▶ **STUDY TEXT**:
I have fond memories as a child of “sneaking” beef jerky (I know, I can’t believe I used to LOVE that stuff) from the kitchen cabinet and going off in secrecy somewhere to eat it. Sometimes I operated alone, and other times I had an accomplice. Usually my younger brother, or my friend from down the street. Some of our favorite spots for eating the beef jerky were: my bedroom closet, my backyard and the “attic” of our garage where we kept dusty, unused sleeping bags.
Of all things, why we chose beef jerky, I cannot remember. One of two different types of jerky could be found in the cabinet. The first type was flat and dry-looking. It was about 6 inches long and had a peppery taste to it. It was the kind that required quite a bit of saliva to break down the tough fibers. You really had to work your jaws and teeth, which left no time for conversation. It was a silent experience, except for the sucking and slurping sounds, which was good, since we were always listening for my mom, in case we had to hide the evidence quickly.
The second type was slim and round. I remember the red and yellow Slim Jim package and wondered who Jim was. You could actually chew them, as they were juicier than the other kind. If we were lucky, sometimes my mom bought the type infused with artificial cheese. They were finger licking-licious and of course were our favorite.
I’m sure that I “snuck” other things during my childhood, but the beef jerky brings back the fondest memories. At my friend’s house down the street, there was no sneaking aloud. My friend’s mom always had a bowl of pastel colored Jordan almonds on the table by the door. It would have been easy to grab a handful on the way out the door, but we had to ask first. We would only be allowed a few.
Now that I have children, I’ve noticed that the “sneaker” gene must have been passed down to my children. I first saw it a few years ago when my son retrieved the Easter baskets from atop a high shelf. He and his sister gorged themselves on chocolate and jelly beans. When confronted, he promptly blamed his younger sister, saying she ( the 2-year-old) had climbed the 7 foot tall shelf and grabbed the baskets.

▶ **PROBLEM TO SOLVE**:
Please copy out the entire beef jerky text word for word. Rely only on the beef jerky text above.

▶ **COLLECTED DATA**:
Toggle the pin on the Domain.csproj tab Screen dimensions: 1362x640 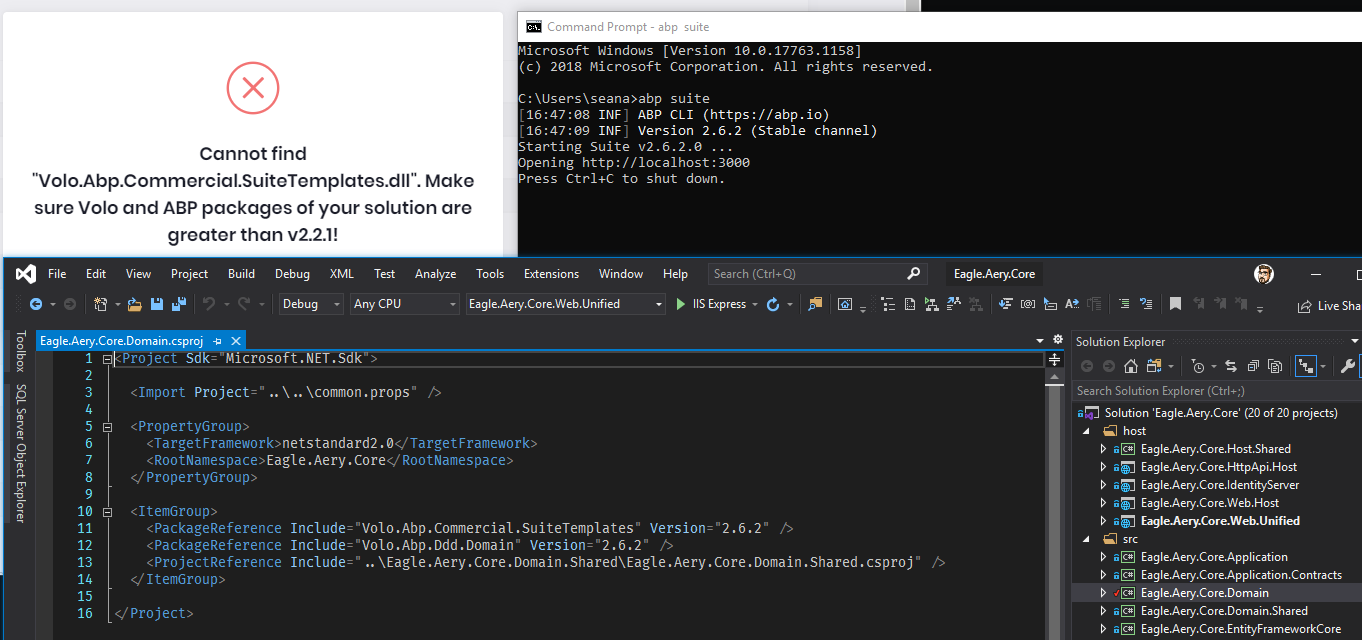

▶ **RESULT OF THIS EXERCISE**:
I have fond memories as a child of “sneaking” beef jerky (I know, I can’t believe I used to LOVE that stuff) from the kitchen cabinet and going off in secrecy somewhere to eat it. Sometimes I operated alone, and other times I had an accomplice. Usually my younger brother, or my friend from down the street. Some of our favorite spots for eating the beef jerky were: my bedroom closet, my backyard and the “attic” of our garage where we kept dusty, unused sleeping bags.
Of all things, why we chose beef jerky, I cannot remember. One of two different types of jerky could be found in the cabinet. The first type was flat and dry-looking. It was about 6 inches long and had a peppery taste to it. It was the kind that required quite a bit of saliva to break down the tough fibers. You really had to work your jaws and teeth, which left no time for conversation. It was a silent experience, except for the sucking and slurping sounds, which was good, since we were always listening for my mom, in case we had to hide the evidence quickly.
The second type was slim and round. I remember the red and yellow Slim Jim package and wondered who Jim was. You could actually chew them, as they were juicier than the other kind. If we were lucky, sometimes my mom bought the type infused with artificial cheese. They were finger licking-licious and of course were our favorite.
I’m sure that I “snuck” other things during my childhood, but the beef jerky brings back the fondest memories. At my friend’s house down the street, there was no sneaking aloud. My friend’s mom always had a bowl of pastel colored Jordan almonds on the table by the door. It would have been easy to grab a handful on the way out the door, but we had to ask first. We would only be allowed a few.
Now that I have children, I’ve noticed that the “sneaker” gene must have been passed down to my children. I first saw it a few years ago when my son retrieved the Easter baskets from atop a high shelf. He and his sister gorged themselves on chocolate and jelly beans. When confronted, he promptly blamed his younger sister, saying she ( the 2-year-old) had climbed the 7 foot tall shelf and grabbed the baskets.